• _Supplied records_:
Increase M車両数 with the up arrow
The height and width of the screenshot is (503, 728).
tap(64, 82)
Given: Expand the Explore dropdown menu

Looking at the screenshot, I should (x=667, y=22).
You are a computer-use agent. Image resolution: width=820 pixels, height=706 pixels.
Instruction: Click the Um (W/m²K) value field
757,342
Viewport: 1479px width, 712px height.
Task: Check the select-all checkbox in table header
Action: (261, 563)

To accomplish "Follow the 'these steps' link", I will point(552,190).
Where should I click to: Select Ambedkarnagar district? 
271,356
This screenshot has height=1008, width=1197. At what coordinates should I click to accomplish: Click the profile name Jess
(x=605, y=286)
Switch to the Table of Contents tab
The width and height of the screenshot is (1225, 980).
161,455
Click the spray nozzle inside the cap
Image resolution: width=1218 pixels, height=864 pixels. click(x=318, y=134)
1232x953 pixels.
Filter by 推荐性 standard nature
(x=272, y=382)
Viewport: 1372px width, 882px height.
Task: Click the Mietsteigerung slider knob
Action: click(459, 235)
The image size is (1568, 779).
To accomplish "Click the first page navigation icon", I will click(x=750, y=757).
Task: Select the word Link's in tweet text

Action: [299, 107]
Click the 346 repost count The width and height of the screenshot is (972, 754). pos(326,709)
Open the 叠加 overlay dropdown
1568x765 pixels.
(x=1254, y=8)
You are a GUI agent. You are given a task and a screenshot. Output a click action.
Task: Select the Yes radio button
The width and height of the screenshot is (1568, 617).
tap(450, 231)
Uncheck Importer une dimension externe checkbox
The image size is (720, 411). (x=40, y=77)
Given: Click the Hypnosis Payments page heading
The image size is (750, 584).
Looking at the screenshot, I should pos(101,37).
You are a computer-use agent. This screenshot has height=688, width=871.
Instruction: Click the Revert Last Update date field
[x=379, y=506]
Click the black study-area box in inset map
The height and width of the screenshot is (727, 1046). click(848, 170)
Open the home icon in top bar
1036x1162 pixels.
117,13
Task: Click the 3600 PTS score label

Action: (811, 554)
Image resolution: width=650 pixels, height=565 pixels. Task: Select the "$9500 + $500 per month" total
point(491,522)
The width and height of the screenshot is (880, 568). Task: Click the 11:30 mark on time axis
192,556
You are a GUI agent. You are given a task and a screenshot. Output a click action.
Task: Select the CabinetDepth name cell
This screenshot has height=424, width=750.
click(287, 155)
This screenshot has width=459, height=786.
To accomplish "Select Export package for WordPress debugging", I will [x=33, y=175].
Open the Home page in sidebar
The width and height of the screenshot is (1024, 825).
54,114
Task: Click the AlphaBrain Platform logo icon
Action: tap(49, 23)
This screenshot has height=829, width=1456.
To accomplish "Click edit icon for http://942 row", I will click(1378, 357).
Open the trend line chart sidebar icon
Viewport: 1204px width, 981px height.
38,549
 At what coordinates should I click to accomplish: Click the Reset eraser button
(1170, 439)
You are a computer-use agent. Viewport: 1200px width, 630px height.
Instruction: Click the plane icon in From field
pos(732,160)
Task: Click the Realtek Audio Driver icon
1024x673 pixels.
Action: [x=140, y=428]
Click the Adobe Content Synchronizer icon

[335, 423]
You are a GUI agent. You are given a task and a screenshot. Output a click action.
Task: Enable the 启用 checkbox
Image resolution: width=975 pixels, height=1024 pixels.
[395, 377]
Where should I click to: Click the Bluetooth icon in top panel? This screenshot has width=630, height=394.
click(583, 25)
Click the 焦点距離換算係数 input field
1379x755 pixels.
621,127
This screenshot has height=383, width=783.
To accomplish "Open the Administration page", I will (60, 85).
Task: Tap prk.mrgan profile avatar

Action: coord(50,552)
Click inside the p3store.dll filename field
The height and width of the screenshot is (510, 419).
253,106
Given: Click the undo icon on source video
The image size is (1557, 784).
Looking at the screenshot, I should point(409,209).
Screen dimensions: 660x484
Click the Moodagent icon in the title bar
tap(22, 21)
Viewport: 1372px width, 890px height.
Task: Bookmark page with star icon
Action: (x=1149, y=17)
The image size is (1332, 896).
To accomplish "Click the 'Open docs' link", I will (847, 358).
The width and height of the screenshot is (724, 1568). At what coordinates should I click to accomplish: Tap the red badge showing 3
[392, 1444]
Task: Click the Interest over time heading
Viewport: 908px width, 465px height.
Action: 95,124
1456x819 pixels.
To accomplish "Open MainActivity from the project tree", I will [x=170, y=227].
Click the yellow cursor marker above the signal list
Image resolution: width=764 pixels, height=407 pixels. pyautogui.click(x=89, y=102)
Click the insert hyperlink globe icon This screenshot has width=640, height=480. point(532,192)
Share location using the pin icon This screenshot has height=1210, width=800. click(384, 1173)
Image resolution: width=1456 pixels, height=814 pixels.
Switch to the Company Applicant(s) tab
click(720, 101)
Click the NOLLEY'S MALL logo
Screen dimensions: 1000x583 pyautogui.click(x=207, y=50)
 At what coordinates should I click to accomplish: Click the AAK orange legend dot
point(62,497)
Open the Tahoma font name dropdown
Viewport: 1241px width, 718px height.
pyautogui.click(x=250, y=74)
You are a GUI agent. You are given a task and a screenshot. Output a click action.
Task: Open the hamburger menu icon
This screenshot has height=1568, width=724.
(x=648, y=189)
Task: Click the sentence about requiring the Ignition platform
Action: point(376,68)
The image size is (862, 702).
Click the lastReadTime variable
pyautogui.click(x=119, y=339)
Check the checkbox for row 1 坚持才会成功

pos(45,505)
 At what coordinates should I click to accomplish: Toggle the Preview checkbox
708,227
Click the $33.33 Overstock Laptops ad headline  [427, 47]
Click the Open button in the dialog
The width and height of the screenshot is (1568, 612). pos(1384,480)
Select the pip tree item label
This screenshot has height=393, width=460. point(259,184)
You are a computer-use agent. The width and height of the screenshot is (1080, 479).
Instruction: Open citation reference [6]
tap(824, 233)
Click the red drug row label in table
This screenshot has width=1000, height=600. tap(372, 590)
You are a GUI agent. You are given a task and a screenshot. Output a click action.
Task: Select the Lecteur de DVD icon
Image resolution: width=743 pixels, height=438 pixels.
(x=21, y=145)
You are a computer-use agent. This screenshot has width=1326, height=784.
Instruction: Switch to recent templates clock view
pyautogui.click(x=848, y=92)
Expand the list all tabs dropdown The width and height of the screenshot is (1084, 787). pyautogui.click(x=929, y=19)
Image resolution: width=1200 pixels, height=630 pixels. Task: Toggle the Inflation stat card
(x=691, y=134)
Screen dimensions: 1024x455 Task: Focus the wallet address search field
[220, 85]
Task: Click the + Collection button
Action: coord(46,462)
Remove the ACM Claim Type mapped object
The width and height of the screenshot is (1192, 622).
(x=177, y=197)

• _Requirement_: Rewrite all of the records above, changing "computer-use agent" to "screen-control agent" and leaving everything else as it is.

• _Solution to the problem_:
Increase M車両数 with the up arrow
The height and width of the screenshot is (503, 728).
tap(64, 82)
Given: Expand the Explore dropdown menu

Looking at the screenshot, I should (x=667, y=22).
You are a screen-control agent. Image resolution: width=820 pixels, height=706 pixels.
Instruction: Click the Um (W/m²K) value field
757,342
Viewport: 1479px width, 712px height.
Task: Check the select-all checkbox in table header
Action: (261, 563)

To accomplish "Follow the 'these steps' link", I will point(552,190).
Where should I click to: Select Ambedkarnagar district? 
271,356
This screenshot has height=1008, width=1197. At what coordinates should I click to accomplish: Click the profile name Jess
(x=605, y=286)
Switch to the Table of Contents tab
The width and height of the screenshot is (1225, 980).
161,455
Click the spray nozzle inside the cap
Image resolution: width=1218 pixels, height=864 pixels. click(x=318, y=134)
1232x953 pixels.
Filter by 推荐性 standard nature
(x=272, y=382)
Viewport: 1372px width, 882px height.
Task: Click the Mietsteigerung slider knob
Action: click(459, 235)
The image size is (1568, 779).
To accomplish "Click the first page navigation icon", I will click(x=750, y=757).
Task: Select the word Link's in tweet text

Action: [299, 107]
Click the 346 repost count The width and height of the screenshot is (972, 754). pos(326,709)
Open the 叠加 overlay dropdown
1568x765 pixels.
(x=1254, y=8)
You are a GUI agent. You are given a task and a screenshot. Output a click action.
Task: Select the Yes radio button
The width and height of the screenshot is (1568, 617).
tap(450, 231)
Uncheck Importer une dimension externe checkbox
The image size is (720, 411). (x=40, y=77)
Given: Click the Hypnosis Payments page heading
The image size is (750, 584).
Looking at the screenshot, I should pos(101,37).
You are a screen-control agent. This screenshot has height=688, width=871.
Instruction: Click the Revert Last Update date field
[x=379, y=506]
Click the black study-area box in inset map
The height and width of the screenshot is (727, 1046). click(848, 170)
Open the home icon in top bar
1036x1162 pixels.
117,13
Task: Click the 3600 PTS score label

Action: (811, 554)
Image resolution: width=650 pixels, height=565 pixels. Task: Select the "$9500 + $500 per month" total
point(491,522)
The width and height of the screenshot is (880, 568). Task: Click the 11:30 mark on time axis
192,556
You are a GUI agent. You are given a task and a screenshot. Output a click action.
Task: Select the CabinetDepth name cell
This screenshot has height=424, width=750.
click(287, 155)
This screenshot has width=459, height=786.
To accomplish "Select Export package for WordPress debugging", I will [x=33, y=175].
Open the Home page in sidebar
The width and height of the screenshot is (1024, 825).
54,114
Task: Click the AlphaBrain Platform logo icon
Action: tap(49, 23)
This screenshot has height=829, width=1456.
To accomplish "Click edit icon for http://942 row", I will click(1378, 357).
Open the trend line chart sidebar icon
Viewport: 1204px width, 981px height.
38,549
 At what coordinates should I click to accomplish: Click the Reset eraser button
(1170, 439)
You are a screen-control agent. Viewport: 1200px width, 630px height.
Instruction: Click the plane icon in From field
pos(732,160)
Task: Click the Realtek Audio Driver icon
1024x673 pixels.
Action: [x=140, y=428]
Click the Adobe Content Synchronizer icon

[335, 423]
You are a GUI agent. You are given a task and a screenshot. Output a click action.
Task: Enable the 启用 checkbox
Image resolution: width=975 pixels, height=1024 pixels.
[395, 377]
Where should I click to: Click the Bluetooth icon in top panel? This screenshot has width=630, height=394.
click(583, 25)
Click the 焦点距離換算係数 input field
1379x755 pixels.
621,127
This screenshot has height=383, width=783.
To accomplish "Open the Administration page", I will (60, 85).
Task: Tap prk.mrgan profile avatar

Action: coord(50,552)
Click inside the p3store.dll filename field
The height and width of the screenshot is (510, 419).
253,106
Given: Click the undo icon on source video
The image size is (1557, 784).
Looking at the screenshot, I should point(409,209).
Screen dimensions: 660x484
Click the Moodagent icon in the title bar
tap(22, 21)
Viewport: 1372px width, 890px height.
Task: Bookmark page with star icon
Action: (x=1149, y=17)
The image size is (1332, 896).
To accomplish "Click the 'Open docs' link", I will (847, 358).
The width and height of the screenshot is (724, 1568). At what coordinates should I click to accomplish: Tap the red badge showing 3
[392, 1444]
Task: Click the Interest over time heading
Viewport: 908px width, 465px height.
Action: 95,124
1456x819 pixels.
To accomplish "Open MainActivity from the project tree", I will [x=170, y=227].
Click the yellow cursor marker above the signal list
Image resolution: width=764 pixels, height=407 pixels. pyautogui.click(x=89, y=102)
Click the insert hyperlink globe icon This screenshot has width=640, height=480. point(532,192)
Share location using the pin icon This screenshot has height=1210, width=800. click(384, 1173)
Image resolution: width=1456 pixels, height=814 pixels.
Switch to the Company Applicant(s) tab
click(720, 101)
Click the NOLLEY'S MALL logo
Screen dimensions: 1000x583 pyautogui.click(x=207, y=50)
 At what coordinates should I click to accomplish: Click the AAK orange legend dot
point(62,497)
Open the Tahoma font name dropdown
Viewport: 1241px width, 718px height.
pyautogui.click(x=250, y=74)
You are a GUI agent. You are given a task and a screenshot. Output a click action.
Task: Open the hamburger menu icon
This screenshot has height=1568, width=724.
(x=648, y=189)
Task: Click the sentence about requiring the Ignition platform
Action: point(376,68)
The image size is (862, 702).
Click the lastReadTime variable
pyautogui.click(x=119, y=339)
Check the checkbox for row 1 坚持才会成功

pos(45,505)
 At what coordinates should I click to accomplish: Toggle the Preview checkbox
708,227
Click the $33.33 Overstock Laptops ad headline  [427, 47]
Click the Open button in the dialog
The width and height of the screenshot is (1568, 612). pos(1384,480)
Select the pip tree item label
This screenshot has height=393, width=460. point(259,184)
You are a screen-control agent. The width and height of the screenshot is (1080, 479).
Instruction: Open citation reference [6]
tap(824, 233)
Click the red drug row label in table
This screenshot has width=1000, height=600. tap(372, 590)
You are a GUI agent. You are given a task and a screenshot. Output a click action.
Task: Select the Lecteur de DVD icon
Image resolution: width=743 pixels, height=438 pixels.
(x=21, y=145)
You are a screen-control agent. This screenshot has width=1326, height=784.
Instruction: Switch to recent templates clock view
pyautogui.click(x=848, y=92)
Expand the list all tabs dropdown The width and height of the screenshot is (1084, 787). pyautogui.click(x=929, y=19)
Image resolution: width=1200 pixels, height=630 pixels. Task: Toggle the Inflation stat card
(x=691, y=134)
Screen dimensions: 1024x455 Task: Focus the wallet address search field
[220, 85]
Task: Click the + Collection button
Action: coord(46,462)
Remove the ACM Claim Type mapped object
The width and height of the screenshot is (1192, 622).
(x=177, y=197)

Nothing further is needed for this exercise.